_Dataset records_

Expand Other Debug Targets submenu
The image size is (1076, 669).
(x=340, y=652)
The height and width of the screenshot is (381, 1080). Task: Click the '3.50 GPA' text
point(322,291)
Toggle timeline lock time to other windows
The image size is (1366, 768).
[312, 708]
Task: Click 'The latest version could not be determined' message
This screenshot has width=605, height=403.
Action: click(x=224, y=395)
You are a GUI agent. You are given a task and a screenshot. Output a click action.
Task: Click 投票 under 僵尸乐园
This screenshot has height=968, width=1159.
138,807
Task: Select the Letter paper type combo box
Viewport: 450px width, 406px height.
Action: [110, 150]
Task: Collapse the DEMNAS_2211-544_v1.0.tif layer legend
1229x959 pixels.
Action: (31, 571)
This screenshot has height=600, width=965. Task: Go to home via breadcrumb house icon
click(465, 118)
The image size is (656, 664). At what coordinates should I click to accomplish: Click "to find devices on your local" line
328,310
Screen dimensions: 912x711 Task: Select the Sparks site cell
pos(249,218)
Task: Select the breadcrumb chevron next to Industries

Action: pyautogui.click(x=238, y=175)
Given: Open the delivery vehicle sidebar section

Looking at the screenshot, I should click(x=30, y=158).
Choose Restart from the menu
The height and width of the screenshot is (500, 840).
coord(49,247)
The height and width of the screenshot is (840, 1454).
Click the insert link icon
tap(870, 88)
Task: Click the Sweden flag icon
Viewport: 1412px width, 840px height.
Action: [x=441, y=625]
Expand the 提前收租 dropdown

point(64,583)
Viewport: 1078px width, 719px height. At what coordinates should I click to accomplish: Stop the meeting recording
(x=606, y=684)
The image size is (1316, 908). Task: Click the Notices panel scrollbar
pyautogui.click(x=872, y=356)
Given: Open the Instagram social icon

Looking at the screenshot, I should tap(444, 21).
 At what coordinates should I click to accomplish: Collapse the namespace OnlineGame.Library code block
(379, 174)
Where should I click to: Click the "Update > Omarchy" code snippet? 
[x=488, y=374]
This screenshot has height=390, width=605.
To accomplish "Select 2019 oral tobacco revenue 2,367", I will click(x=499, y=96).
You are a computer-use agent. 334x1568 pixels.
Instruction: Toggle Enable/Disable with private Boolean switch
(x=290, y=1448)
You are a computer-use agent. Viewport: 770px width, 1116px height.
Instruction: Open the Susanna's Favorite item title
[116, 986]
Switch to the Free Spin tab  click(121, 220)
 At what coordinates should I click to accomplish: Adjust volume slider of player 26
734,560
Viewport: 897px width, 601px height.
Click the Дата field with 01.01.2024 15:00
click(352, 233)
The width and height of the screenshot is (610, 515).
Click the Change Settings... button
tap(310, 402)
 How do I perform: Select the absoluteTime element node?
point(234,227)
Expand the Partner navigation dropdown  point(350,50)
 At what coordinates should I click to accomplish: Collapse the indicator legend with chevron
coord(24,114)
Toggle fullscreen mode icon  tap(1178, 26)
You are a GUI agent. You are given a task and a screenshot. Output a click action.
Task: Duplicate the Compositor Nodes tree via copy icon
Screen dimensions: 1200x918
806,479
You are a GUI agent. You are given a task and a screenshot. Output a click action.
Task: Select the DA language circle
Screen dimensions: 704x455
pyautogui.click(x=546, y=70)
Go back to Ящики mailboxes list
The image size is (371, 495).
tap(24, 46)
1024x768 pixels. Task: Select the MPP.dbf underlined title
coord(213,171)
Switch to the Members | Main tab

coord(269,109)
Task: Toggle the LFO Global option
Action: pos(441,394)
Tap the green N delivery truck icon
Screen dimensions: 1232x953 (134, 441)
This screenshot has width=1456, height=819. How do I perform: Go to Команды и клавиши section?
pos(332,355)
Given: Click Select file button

_What is asked_
Reproduce all of the entries above without changing a single character.

_Exercise answer_
Expand Other Debug Targets submenu
The image size is (1076, 669).
(x=340, y=652)
The height and width of the screenshot is (381, 1080). Task: Click the '3.50 GPA' text
point(322,291)
Toggle timeline lock time to other windows
The image size is (1366, 768).
[312, 708]
Task: Click 'The latest version could not be determined' message
This screenshot has width=605, height=403.
Action: click(x=224, y=395)
You are a GUI agent. You are given a task and a screenshot. Output a click action.
Task: Click 投票 under 僵尸乐园
This screenshot has height=968, width=1159.
138,807
Task: Select the Letter paper type combo box
Viewport: 450px width, 406px height.
Action: [110, 150]
Task: Collapse the DEMNAS_2211-544_v1.0.tif layer legend
1229x959 pixels.
Action: (31, 571)
This screenshot has height=600, width=965. Task: Go to home via breadcrumb house icon
click(465, 118)
The image size is (656, 664). At what coordinates should I click to accomplish: Click "to find devices on your local" line
328,310
Screen dimensions: 912x711 Task: Select the Sparks site cell
pos(249,218)
Task: Select the breadcrumb chevron next to Industries

Action: pyautogui.click(x=238, y=175)
Given: Open the delivery vehicle sidebar section

Looking at the screenshot, I should click(x=30, y=158).
Choose Restart from the menu
The height and width of the screenshot is (500, 840).
coord(49,247)
The height and width of the screenshot is (840, 1454).
Click the insert link icon
tap(870, 88)
Task: Click the Sweden flag icon
Viewport: 1412px width, 840px height.
Action: [x=441, y=625]
Expand the 提前收租 dropdown

point(64,583)
Viewport: 1078px width, 719px height. At what coordinates should I click to accomplish: Stop the meeting recording
(x=606, y=684)
The image size is (1316, 908). Task: Click the Notices panel scrollbar
pyautogui.click(x=872, y=356)
Given: Open the Instagram social icon

Looking at the screenshot, I should tap(444, 21).
 At what coordinates should I click to accomplish: Collapse the namespace OnlineGame.Library code block
(379, 174)
Where should I click to: Click the "Update > Omarchy" code snippet? 
[x=488, y=374]
This screenshot has height=390, width=605.
To accomplish "Select 2019 oral tobacco revenue 2,367", I will click(x=499, y=96).
You are a computer-use agent. 334x1568 pixels.
Instruction: Toggle Enable/Disable with private Boolean switch
(x=290, y=1448)
You are a computer-use agent. Viewport: 770px width, 1116px height.
Instruction: Open the Susanna's Favorite item title
[116, 986]
Switch to the Free Spin tab  click(121, 220)
 At what coordinates should I click to accomplish: Adjust volume slider of player 26
734,560
Viewport: 897px width, 601px height.
Click the Дата field with 01.01.2024 15:00
click(352, 233)
The width and height of the screenshot is (610, 515).
Click the Change Settings... button
tap(310, 402)
 How do I perform: Select the absoluteTime element node?
point(234,227)
Expand the Partner navigation dropdown  point(350,50)
 At what coordinates should I click to accomplish: Collapse the indicator legend with chevron
coord(24,114)
Toggle fullscreen mode icon  tap(1178, 26)
You are a GUI agent. You are given a task and a screenshot. Output a click action.
Task: Duplicate the Compositor Nodes tree via copy icon
Screen dimensions: 1200x918
806,479
You are a GUI agent. You are given a task and a screenshot. Output a click action.
Task: Select the DA language circle
Screen dimensions: 704x455
pyautogui.click(x=546, y=70)
Go back to Ящики mailboxes list
The image size is (371, 495).
tap(24, 46)
1024x768 pixels. Task: Select the MPP.dbf underlined title
coord(213,171)
Switch to the Members | Main tab

coord(269,109)
Task: Toggle the LFO Global option
Action: pos(441,394)
Tap the green N delivery truck icon
Screen dimensions: 1232x953 (134, 441)
This screenshot has width=1456, height=819. How do I perform: Go to Команды и клавиши section?
pos(332,355)
Given: Click Select file button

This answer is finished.